JOB: Copy the items from the line with "At what coordinates should I click to accomplish: Click the 地方創生" through the end of the items, changing every "GUI agent" to "screen assistant". Leave everything else unchanged.

SOURCE RECORDS:
** Start **

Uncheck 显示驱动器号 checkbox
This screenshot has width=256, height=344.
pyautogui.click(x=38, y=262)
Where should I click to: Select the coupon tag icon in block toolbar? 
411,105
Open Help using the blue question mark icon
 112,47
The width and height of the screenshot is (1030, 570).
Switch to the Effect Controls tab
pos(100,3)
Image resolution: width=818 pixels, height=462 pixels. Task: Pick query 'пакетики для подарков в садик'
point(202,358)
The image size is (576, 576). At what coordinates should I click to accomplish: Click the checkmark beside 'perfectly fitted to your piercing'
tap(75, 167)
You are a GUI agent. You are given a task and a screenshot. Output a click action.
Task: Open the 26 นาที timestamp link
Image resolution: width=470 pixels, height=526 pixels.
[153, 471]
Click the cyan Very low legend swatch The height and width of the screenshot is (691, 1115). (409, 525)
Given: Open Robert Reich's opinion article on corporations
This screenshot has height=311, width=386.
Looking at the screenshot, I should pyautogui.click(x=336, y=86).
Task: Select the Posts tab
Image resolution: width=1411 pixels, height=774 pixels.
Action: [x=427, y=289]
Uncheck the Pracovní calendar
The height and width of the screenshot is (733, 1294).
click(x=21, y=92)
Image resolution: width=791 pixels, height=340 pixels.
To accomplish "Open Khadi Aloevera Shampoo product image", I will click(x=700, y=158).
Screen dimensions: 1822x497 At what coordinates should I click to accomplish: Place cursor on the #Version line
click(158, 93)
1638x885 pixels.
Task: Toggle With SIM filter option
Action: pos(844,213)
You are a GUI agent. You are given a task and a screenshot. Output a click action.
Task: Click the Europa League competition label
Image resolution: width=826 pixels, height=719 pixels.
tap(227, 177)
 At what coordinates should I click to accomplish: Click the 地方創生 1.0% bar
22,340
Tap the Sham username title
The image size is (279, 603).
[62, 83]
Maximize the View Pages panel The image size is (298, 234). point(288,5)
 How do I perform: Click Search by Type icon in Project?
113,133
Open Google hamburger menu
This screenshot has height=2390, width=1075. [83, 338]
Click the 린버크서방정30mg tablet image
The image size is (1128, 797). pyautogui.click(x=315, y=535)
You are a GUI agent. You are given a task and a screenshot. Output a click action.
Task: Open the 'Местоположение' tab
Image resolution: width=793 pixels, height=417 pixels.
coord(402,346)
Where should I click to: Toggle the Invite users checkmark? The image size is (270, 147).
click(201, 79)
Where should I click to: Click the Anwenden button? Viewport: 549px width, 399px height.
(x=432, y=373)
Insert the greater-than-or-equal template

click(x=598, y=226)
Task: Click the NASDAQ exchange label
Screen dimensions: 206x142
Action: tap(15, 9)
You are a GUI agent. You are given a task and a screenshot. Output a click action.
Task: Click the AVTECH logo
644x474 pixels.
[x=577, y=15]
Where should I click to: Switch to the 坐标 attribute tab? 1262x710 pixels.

** End **

RESULT FOR THIS TASK:
 At what coordinates should I click to accomplish: Click the 地方創生 1.0% bar
22,340
Tap the Sham username title
The image size is (279, 603).
[62, 83]
Maximize the View Pages panel The image size is (298, 234). point(288,5)
 How do I perform: Click Search by Type icon in Project?
113,133
Open Google hamburger menu
This screenshot has height=2390, width=1075. [83, 338]
Click the 린버크서방정30mg tablet image
The image size is (1128, 797). pyautogui.click(x=315, y=535)
You are a screen assistant. You are given a task and a screenshot. Output a click action.
Task: Open the 'Местоположение' tab
Image resolution: width=793 pixels, height=417 pixels.
coord(402,346)
Where should I click to: Toggle the Invite users checkmark? The image size is (270, 147).
click(201, 79)
Where should I click to: Click the Anwenden button? Viewport: 549px width, 399px height.
(x=432, y=373)
Insert the greater-than-or-equal template

click(x=598, y=226)
Task: Click the NASDAQ exchange label
Screen dimensions: 206x142
Action: tap(15, 9)
You are a screen assistant. You are given a task and a screenshot. Output a click action.
Task: Click the AVTECH logo
644x474 pixels.
[x=577, y=15]
Where should I click to: Switch to the 坐标 attribute tab? 1262x710 pixels.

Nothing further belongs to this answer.